In the stadium, the crowd will be seated comfortably, shielded from rain and the scorching sun. They can enjoy better view of what the organisers are doing and with the electronic video screens at both ends of the stadium, it will be a blast! 
I have used the toilets in Stadium Shah Alam before whenever Sabah was playing Selangor and I can assure you that they are much more better than Stadium Merdeka's. After relieving yourself, you can start your Mexican waves. This time the waves will be able to complete the circle around the stadium uninterrupted, except maybe when they reach where Nik Aziz, Karpal and Anwar are seated. Don't go booing them because it takes a lot of effort to stand up that many times and flung your hands into the air if you either a fragile elderly man or having chronic back pain or wheel chair bound (no disrespect intended). Have mercy!
You know, if the organisers throw in some free T-shirts, drinks and foods and you decide to do BBQ with Bob Marley's Redemption Song playing in the background to suit the mood, you could have a tail gate party of your life!
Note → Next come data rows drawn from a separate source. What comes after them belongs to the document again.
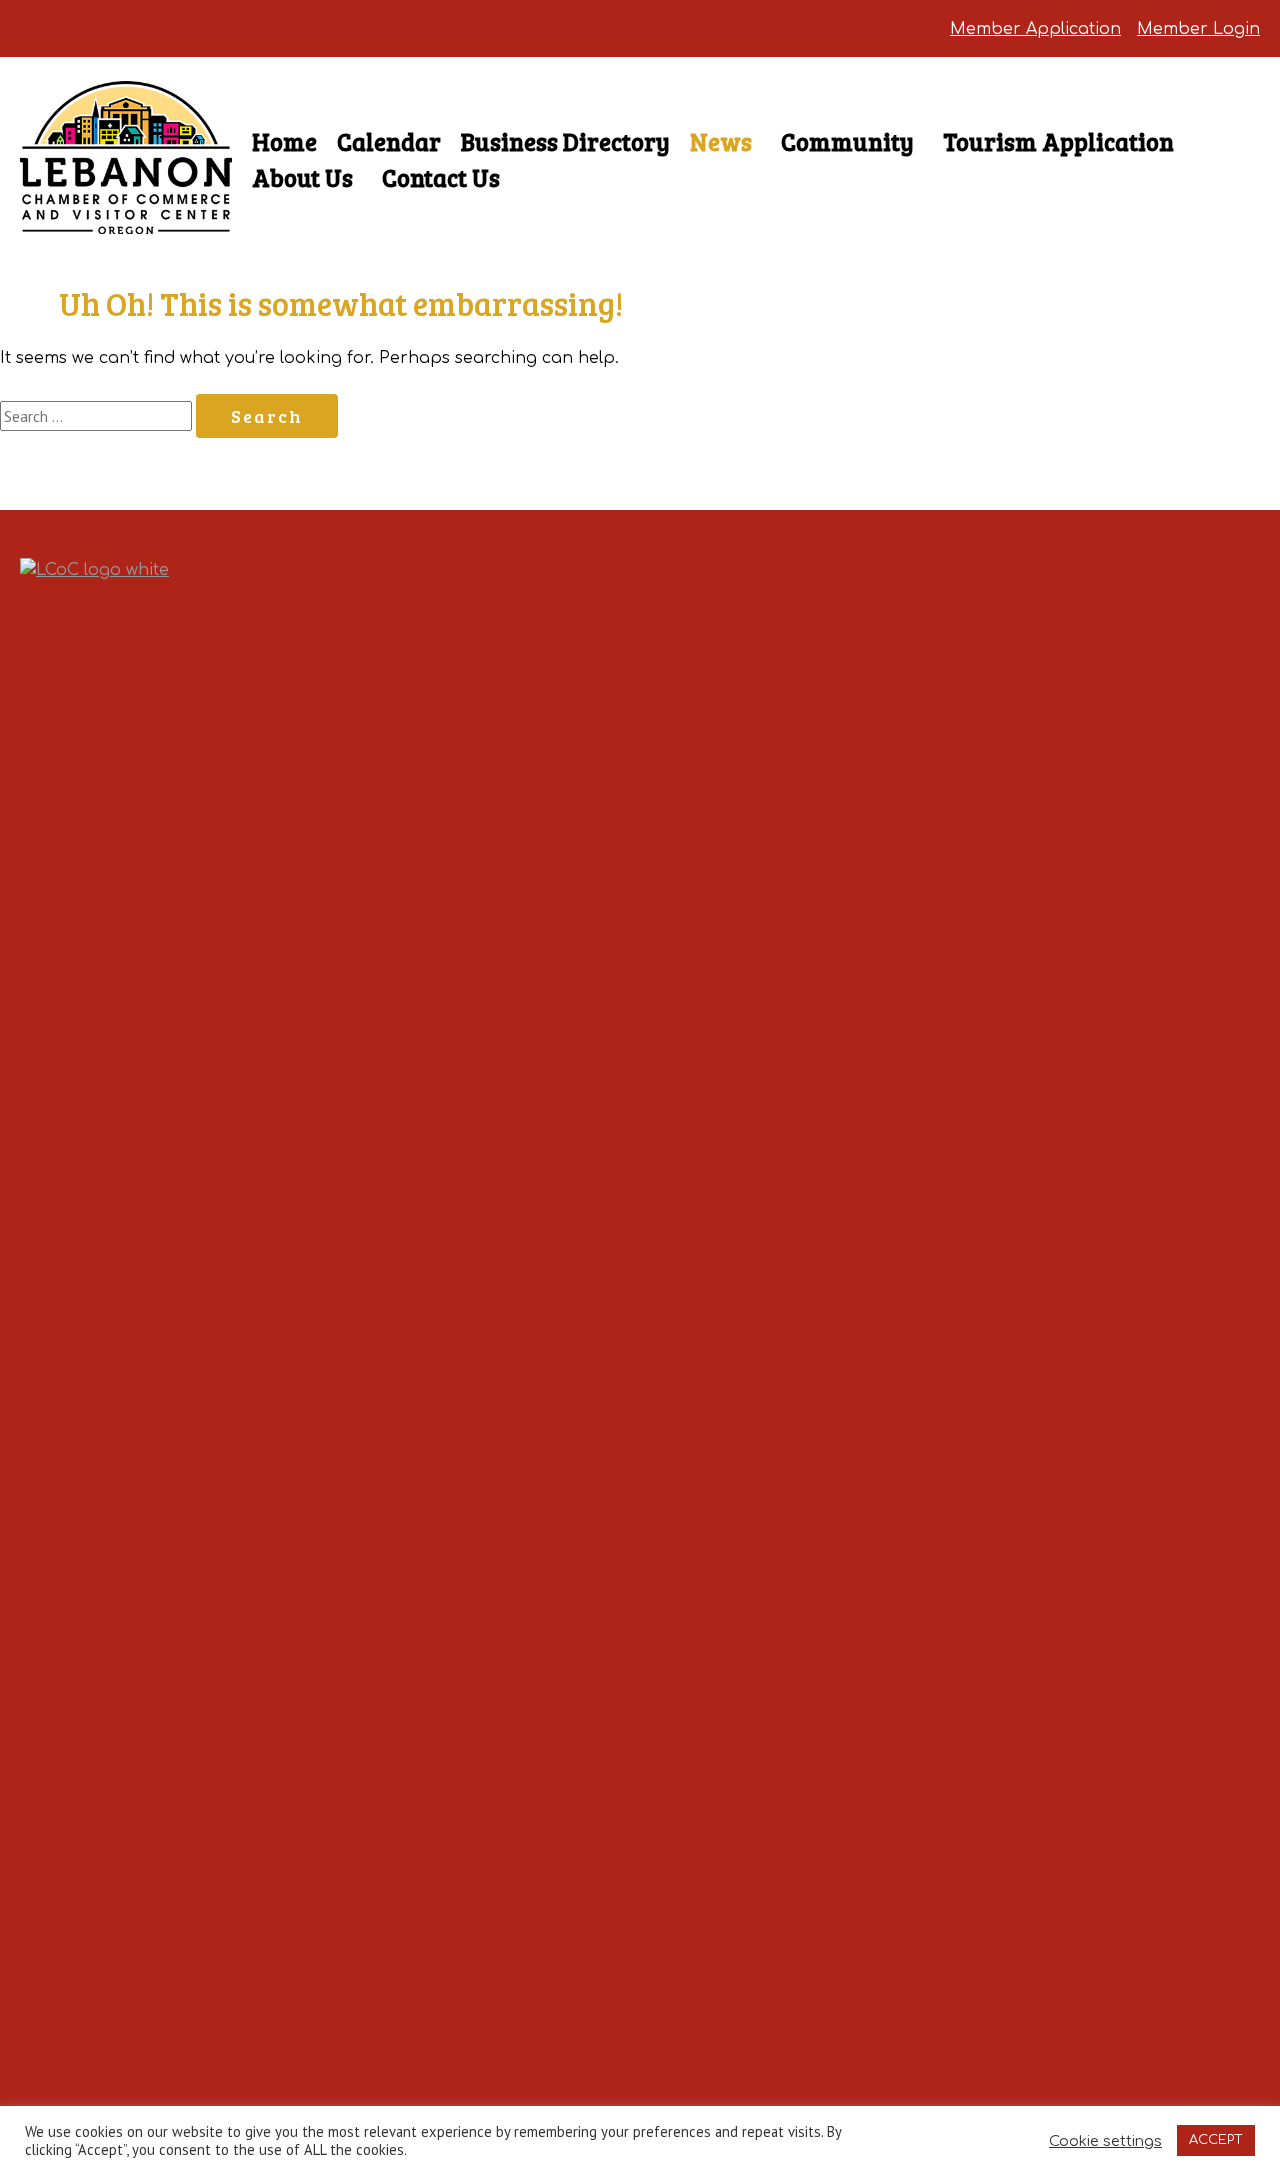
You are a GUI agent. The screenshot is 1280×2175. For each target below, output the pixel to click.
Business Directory (565, 141)
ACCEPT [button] (1216, 2140)
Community (847, 141)
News (721, 141)
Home (284, 141)
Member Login (1198, 29)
Isn't it wonderful to have home turf advantage?
















3 comments:

  1. The lighter side of looking at things. We need this once in a while :)

    ReplyDelete
  2. The role of a protest is to be disruptive. It's not about capacity. Protests are also supposed to be visible, not in the sense of being able to see each other, but for non-protesters to see us. What's the point of holding a protest in a stadium when the no one else can see you?

    ReplyDelete
  3. Han,
    it will lead to unstable Malaysia if we start to show off our strengths on the street. If you can do, other people can and will. Where is the end?